A national disservice

Elizabeth Wong : 13th Floor

Ahmad Harizal Ahmad Fauzie is an accidental hero, whether he knows it or not.

It started out as a search for the example of what would happen to youths who dared to contemplate skipping national service.

The full force of the law will come down hard on you.

You will be hunted, arrested, interrogated by the police and charged in court.

The deputy public prosecutor and the magistrate will perform according to the given script.

Resistance is futile.

So Ahmad Harizal was found guilty and emerged handcuffed from the court under the full glare of the media to serve his 14-day sentence. His family could not pay the RM 600 fine to save him from the penal colony of Kangar.

ELIZABETH WONG has been involved in human rights since her student days in Sydney. She is currently the secretary-general of the National Human Rights Society (Hakam), a member of the Suaram secretariat and was a human rights fellow of Carnegie Council for Ethics and International Affairs (2002-03).
13th Floor‘ will attempt to look into the paradoxes and intricacies of democracy and politics. In her spare time, she revives her search for Dante (the lost cat). She is still leaving the option of playing guitar in a loud band open.

This was supposed to be the landmark case.

But the scripted text of a naughty National Service dodger quickly unravelled to that of a young man forced to quit school while in his early teens to take on poorly paid piecemeal work to help out family expenses, and who, not only could not afford a lawyer but had to borrow RM7 to attend his own hearing.

It is to the credit of the protesting public who highlighted the unpalatable state of affairs, to the point where the Attorney-General and the Deputy Prime Minister were pressured to issue separate public statements, albeit blaming the young man for not telling the ‘truth’ to the police, and ignoring what was told to the magistrate in court during mitigation.

But what ‘truths’ could Ahmad Harizal have said in his own defense?

Opportunities miss the mark

That he needed to work otherwise during the three months he would be away, his family could well starve in the bountiful land of Malaysia Incorporated?

That the opportunities in the past three decades of economic development plans completely missed its purported mark?

That there was little logic in forcing young people to attend a programme fraught with problems?

Or that he was as frightened as any other person interrogated by the police, and could he have a lawyer from the National Legal Aid Bureau … please?

Till this day, many wonder what really goes on in the National Service programme. When it was mooted in 2003, politicians held it up as the answer to the multitude of national woes – from dirty public toilets to social ills, racial polarisation to globalisation.
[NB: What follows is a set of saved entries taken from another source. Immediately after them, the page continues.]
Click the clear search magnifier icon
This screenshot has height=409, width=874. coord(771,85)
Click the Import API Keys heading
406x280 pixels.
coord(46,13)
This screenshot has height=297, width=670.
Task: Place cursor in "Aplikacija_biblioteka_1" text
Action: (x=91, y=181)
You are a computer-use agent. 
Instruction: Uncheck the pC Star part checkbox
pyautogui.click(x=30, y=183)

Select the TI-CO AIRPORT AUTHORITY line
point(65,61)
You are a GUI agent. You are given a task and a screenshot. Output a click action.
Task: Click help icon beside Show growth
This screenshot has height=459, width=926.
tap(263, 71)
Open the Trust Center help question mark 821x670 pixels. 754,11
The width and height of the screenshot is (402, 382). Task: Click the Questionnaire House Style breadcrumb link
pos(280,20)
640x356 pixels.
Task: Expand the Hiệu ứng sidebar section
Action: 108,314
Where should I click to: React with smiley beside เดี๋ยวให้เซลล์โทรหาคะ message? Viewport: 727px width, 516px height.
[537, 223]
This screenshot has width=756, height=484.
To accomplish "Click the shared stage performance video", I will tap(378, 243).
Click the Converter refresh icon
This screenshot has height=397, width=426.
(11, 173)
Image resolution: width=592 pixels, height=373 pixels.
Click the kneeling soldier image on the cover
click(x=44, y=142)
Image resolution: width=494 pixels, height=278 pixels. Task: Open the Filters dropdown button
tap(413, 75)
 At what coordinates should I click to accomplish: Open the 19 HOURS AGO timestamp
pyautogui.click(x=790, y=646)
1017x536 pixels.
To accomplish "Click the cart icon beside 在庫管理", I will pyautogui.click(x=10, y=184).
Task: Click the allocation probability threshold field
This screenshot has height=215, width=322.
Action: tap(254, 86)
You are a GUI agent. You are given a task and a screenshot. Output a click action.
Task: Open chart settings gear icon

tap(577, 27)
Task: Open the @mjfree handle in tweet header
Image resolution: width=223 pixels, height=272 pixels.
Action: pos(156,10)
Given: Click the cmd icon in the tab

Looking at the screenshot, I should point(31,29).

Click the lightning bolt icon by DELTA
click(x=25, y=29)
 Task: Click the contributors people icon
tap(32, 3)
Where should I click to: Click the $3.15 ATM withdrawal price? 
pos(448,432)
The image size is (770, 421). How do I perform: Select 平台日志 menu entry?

The dizzy gush of ‘approvals’ from toadies and the attempted inclusion of a controversial section in the original draft bill that would have made any criticism against the programme a crime punishable with a jail term of up to two years and/or a maximum fine of RM10,000 (now discarded due to public protests), could not disguise the fact that the Government knew even back then, it was not going to be one of its more popular project.

So it began in early 2004. Thousands of young men and women conscripted into wearing god-awful uniforms bright enough to tempt hungry tigers and mosquitoes; where tales were told and allegations made of sexual harassment, abuse, rampages, discrimination, moldy bread and even rape.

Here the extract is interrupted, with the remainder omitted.